Ask Physical Therapist Sam Olson: How Can I Maximize My Therapy?

Physical therapists are highly trained professionals dedicated to your success. Summit Physical Therapist Sam Olson has some tips to help you make the most of your time in physical therapy—and the most of your therapist’s expertise.

 

Many people fear that exercise has to be painful in order to be effective. Physical Therapist Sam Olson is eager to refute this misconception.

“You don’t need to cause pain in order to make exercise beneficial,” he declares,  “especially when rehabbing certain areas of the body. The “no pain no gain” motto is not remotely correct. We need to respect pain, because it’s our body’s way of telling us that we are approaching the limits of what we can tolerate. Patients with a frozen shoulder, or scar tissue, or a really tight knee that doesn’t bend might experience a little bit of discomfort, but for the vast majority of my physical therapy patients, pain is not part of getting better. You can have a very effective exercise program that does not cause any pain.”

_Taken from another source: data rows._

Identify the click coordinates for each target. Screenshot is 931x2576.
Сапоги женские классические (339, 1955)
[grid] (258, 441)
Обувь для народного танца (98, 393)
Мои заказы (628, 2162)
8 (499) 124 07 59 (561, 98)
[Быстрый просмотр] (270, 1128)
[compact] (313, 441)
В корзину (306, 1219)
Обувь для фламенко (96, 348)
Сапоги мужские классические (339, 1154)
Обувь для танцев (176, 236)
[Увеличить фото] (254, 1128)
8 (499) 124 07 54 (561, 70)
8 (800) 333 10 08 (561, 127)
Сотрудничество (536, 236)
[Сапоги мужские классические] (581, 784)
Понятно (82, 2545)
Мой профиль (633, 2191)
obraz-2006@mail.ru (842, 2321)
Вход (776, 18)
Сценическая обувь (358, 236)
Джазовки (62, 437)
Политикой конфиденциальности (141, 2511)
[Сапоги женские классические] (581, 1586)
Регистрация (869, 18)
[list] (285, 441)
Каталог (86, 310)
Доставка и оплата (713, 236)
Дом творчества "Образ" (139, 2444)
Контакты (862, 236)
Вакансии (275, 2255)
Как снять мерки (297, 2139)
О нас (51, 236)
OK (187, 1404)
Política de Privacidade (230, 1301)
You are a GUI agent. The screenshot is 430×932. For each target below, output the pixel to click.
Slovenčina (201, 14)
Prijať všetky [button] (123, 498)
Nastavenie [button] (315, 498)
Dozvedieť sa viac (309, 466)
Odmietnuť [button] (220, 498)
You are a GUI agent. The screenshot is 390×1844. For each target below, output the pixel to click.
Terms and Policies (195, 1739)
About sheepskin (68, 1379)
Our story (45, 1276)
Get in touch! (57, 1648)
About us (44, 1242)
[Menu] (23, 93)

Sam explains that the therapist’s job is to analyze and identify the movements responsible for a patient issue, and then to create a program of education and exercises to address the problem.

The patient has a definite role in his or her own recovery. “My influence goes only so far,” Sam says. “Within the clinic walls, I can help patients work toward their goals. When they know what they need to do to get better, and then implement the program that we’ve designed together at home as well as in the clinic, I know that things will go well.”

There are a number of things that Sam wants patients to be aware of as they use a therapy exercise program at home.

“I encourage my patients to be aware of the daily tasks that they perform—like walking, sitting at a computer, or climbing stairs—and identify the physical compensations they may be making in response to an injury,” he explains.

Compensations can include walking the stairs with a knee slightly rolling in, allowing shoulders to rise toward ears, or a habit of sitting with the head slightly forward. These compensations can lead to incorrectly working muscles, or excess stress on a joint.” “We want our patients to use core and hip muscles properly when they walk or do stairs or ride a bike or run or sit at a computer,” Sam explains. “When a patient is not aware of a compensation, imagine multiplying that incorrect action by every step you take. Those compensations add up, and can lead to tissue dysfunction or fractures.”

By collaborating with a physical therapist, you can make the most of the education and training they provide, while improving your own successful recovery.